Obasanjo says Nigeria’s fight against Boko Haram has become ‘an industry’
Olusegun Obasanjo, former president of Nigeria, has criticised the country’s prolonged battle against Boko Haram and other insurgencies, claiming the conflict has dragged on so long that it has become “an industry” benefiting certain actors within and outside government.
Speaking on Sunday during a live-streamed session of the Toyin Falola Interviews, Obasanjo highlighted that the 15-year-long Boko Haram insurgency has now outlasted the 30-month Nigerian Civil War, despite the country’s heavy expenditure on defence and counter-terror operations.

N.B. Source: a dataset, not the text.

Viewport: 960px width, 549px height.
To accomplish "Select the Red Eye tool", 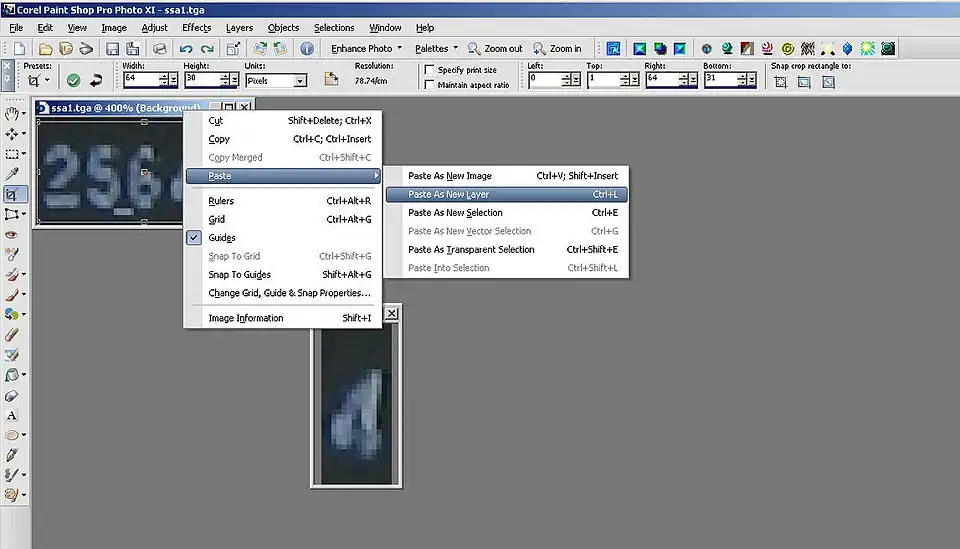I will coord(12,234).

The discussion featured Bishop Matthew Kukah of the Sokoto Diocese and former CBN Deputy Governor Kingsley Moghalu, who also weighed in on the nation’s worsening security situation.
Obasanjo argued that Nigeria’s leadership has repeatedly failed to adopt a precise mix of modern counterinsurgency tools — including training, intelligence, technology, and specialised equipment — insisting that conventional military methods are insufficient against a dispersed and embedded terror network.

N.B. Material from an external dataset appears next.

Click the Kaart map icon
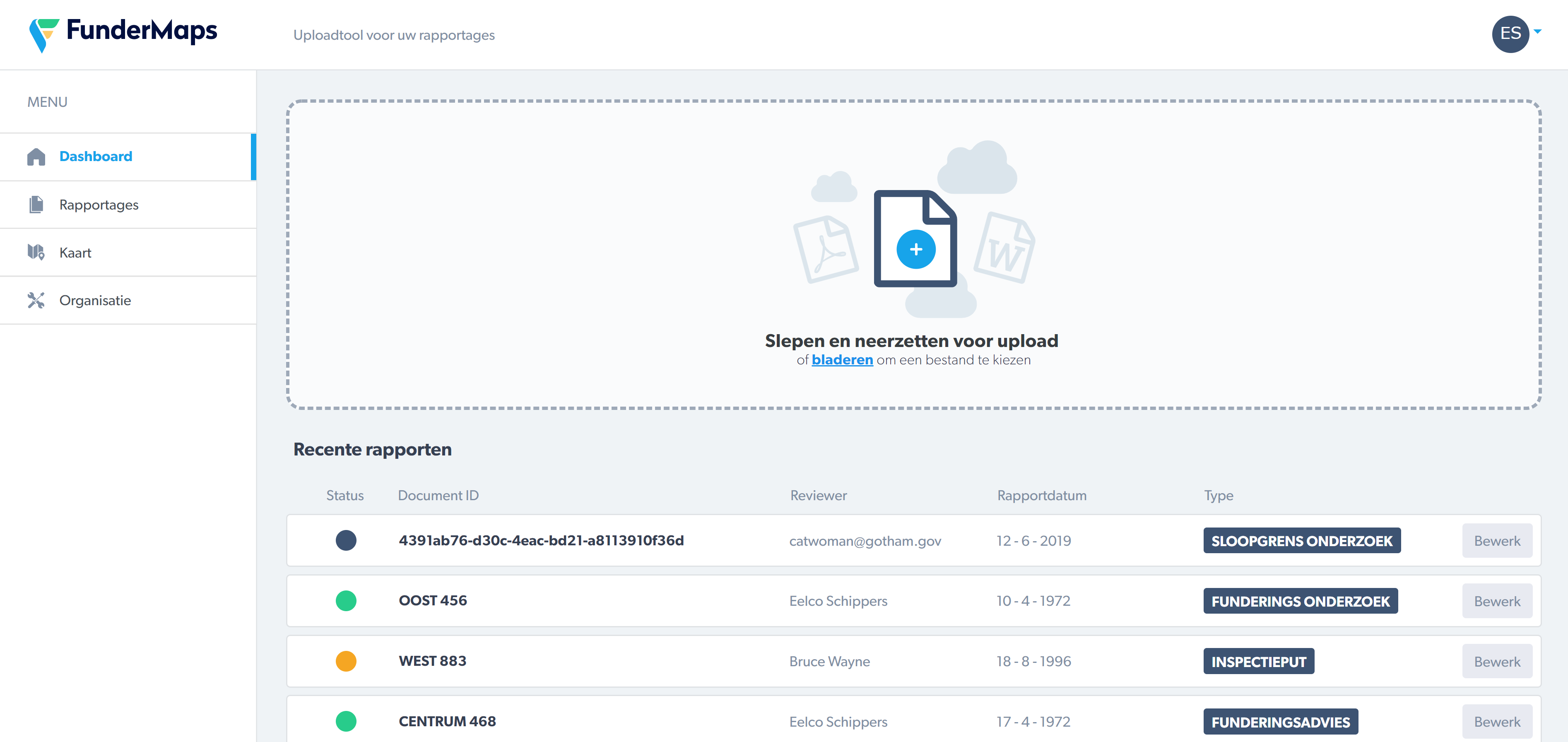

“The military is trained for conventional war. If the people you are dealing with are fleeing targets or living among your people, you will need different types of training,” he said. “Among the countries that have done that fairly successfully is Colombia. Should we invite them? There is no shame in that.”
The former Head of State, who successfully quelled Niger Delta militancy during his tenure, also suggested that cases of collusion and internal sabotage have hindered the fight against insurgency. “The whole thing is an industry. It is an industry,” he declared. “Then you ask the military to be the ones buying equipment. It is not done. There is training, equipment, intelligence, and technology. These four must work together.”
Obasanjo warned that Nigeria cannot defeat terrorism if foreign partners remain reluctant to share critical intelligence due to persistent leaks, compromised officers, and infiltration within the military.
He recounted his backchannel efforts in 2011, revealing that Boko Haram initially rejected government negotiations but later agreed to a 21-day ceasefire — a diplomatic opportunity that Nigerian authorities failed to leverage. “They agreed to 21 days of ceasefire to negotiate. Government failed to reach out,” he said.
Since 2009, Nigeria has spent trillions of naira on counterterrorism, yet attacks by insurgents, bandits, and kidnappers continue across the North-West and North-East, leaving rural communities vulnerable to ransom-driven violence.